The Ministry of Economy and Finance has asked its agriculture counterpart to establish a comprehensive system of rules and procedures for auctions of live pigs to be imported into the Kingdom, to maintain market price stability at a reasonable level during shortages of domestic hogs.
The request came in a February 8 letter, in an apparent rejection of an appeal made by the Ministry of Agriculture, Forestry and Fisheries to suspend auctions of live pig imports.
The finance ministry affirmed that the system would be based on in-depth studies conducted by a working group of the General Secretariat of the Committee on Political, Economic and Financial Affairs, in consultation with private companies engaged in the import of pigs.

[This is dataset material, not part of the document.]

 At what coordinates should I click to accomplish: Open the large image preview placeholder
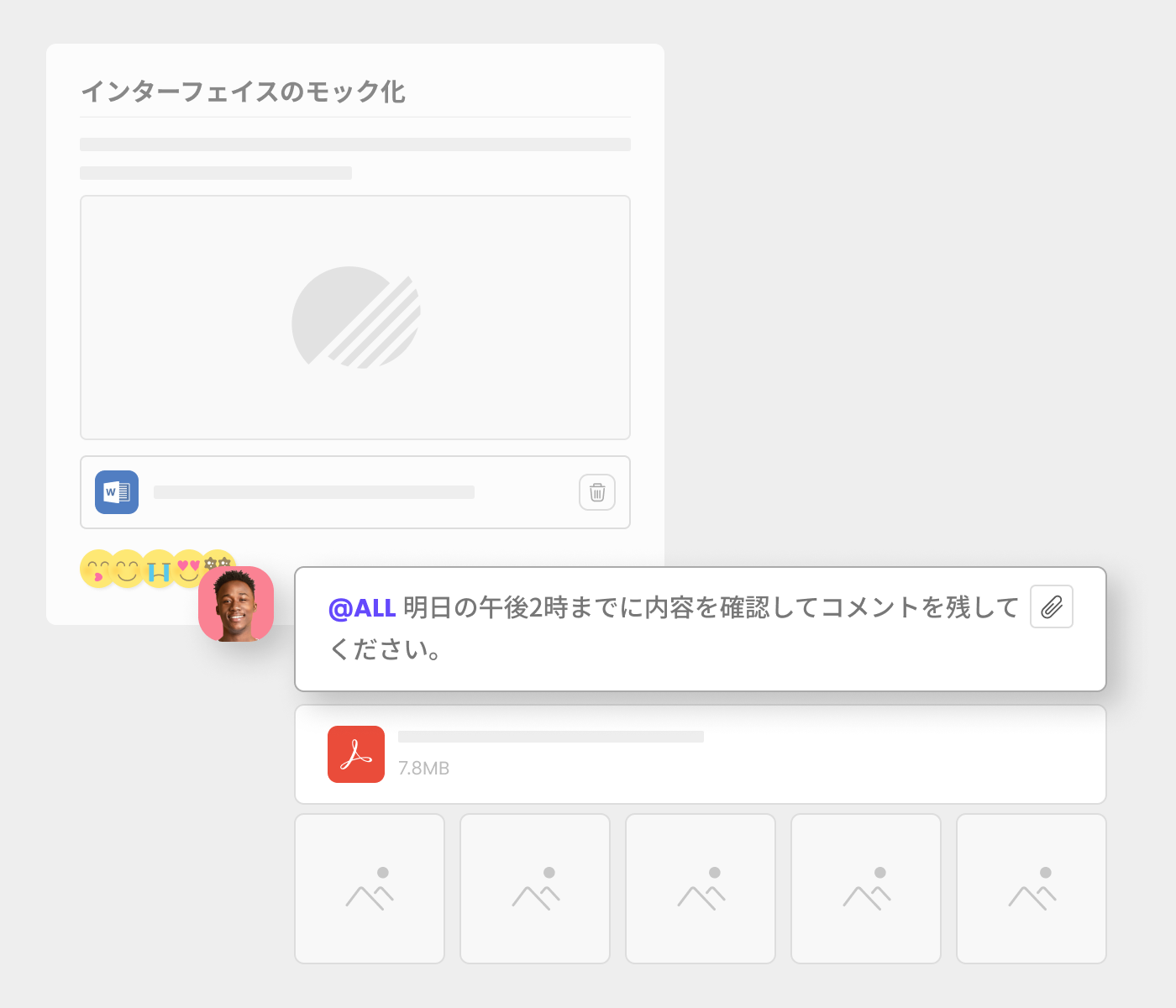tap(355, 318)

It also dismissed a comment it said the agriculture ministry made in an earlier letter, apparently claiming that the system would hinge on proposals put forward by four live pig importers.
It underlined that the auctions would be organised exclusively in urgent situations, and only when domestic hogs are in short supply, so as not to undermine the interests of local pig farmers.
It also pointed out that the price of pork rose from 25,000 riel to 26,000 riel ($6.14 to $6.39) per kg over 2021, which it said could jeopardise the livelihoods of locals.
Agriculture minister Veng Sakhon told The Post on February 10 that Cambodia can fulfil 100 per cent of its demand for pigs, and that there is no need for the auction system proposed by the finance ministry.
In response to the finance ministry’s comment on potential shortages in domestic hogs, Sakhon said that the agriculture ministry has observed that the Cambodia Livestock Raisers Association (CLRA) is able to ensure ample supply of pigs in the market without relying on imports.
“Domestic pig rearing now doesn’t just supply enough to meet demand, but we also plan to export in the future – we’re in negotiations with China to ship there in due course,” he said.
He added that Covid era price hikes were not exclusive to pork, with rates for other commodities rising on the back of higher production costs such as fuel and transportation expenses.
CLRA president Srun Pov told The Post that imports of pigs from neighbouring countries have been suspended for more than four months, which he said was because the association is sufficiently able to fulfil domestic demand.
“The price of live pigs has not changed, hovering in the 11,000-12,000 riel range per kg, which is just enough [for raisers] to break even.
“As for supply, there are no shortages – even if we suspend imports. We have the capacity to remain self-sufficient,” he said.
According to the CLRA president, the current demand for pork in Cambodia amounts to about 8,000-9,000 hogs per day.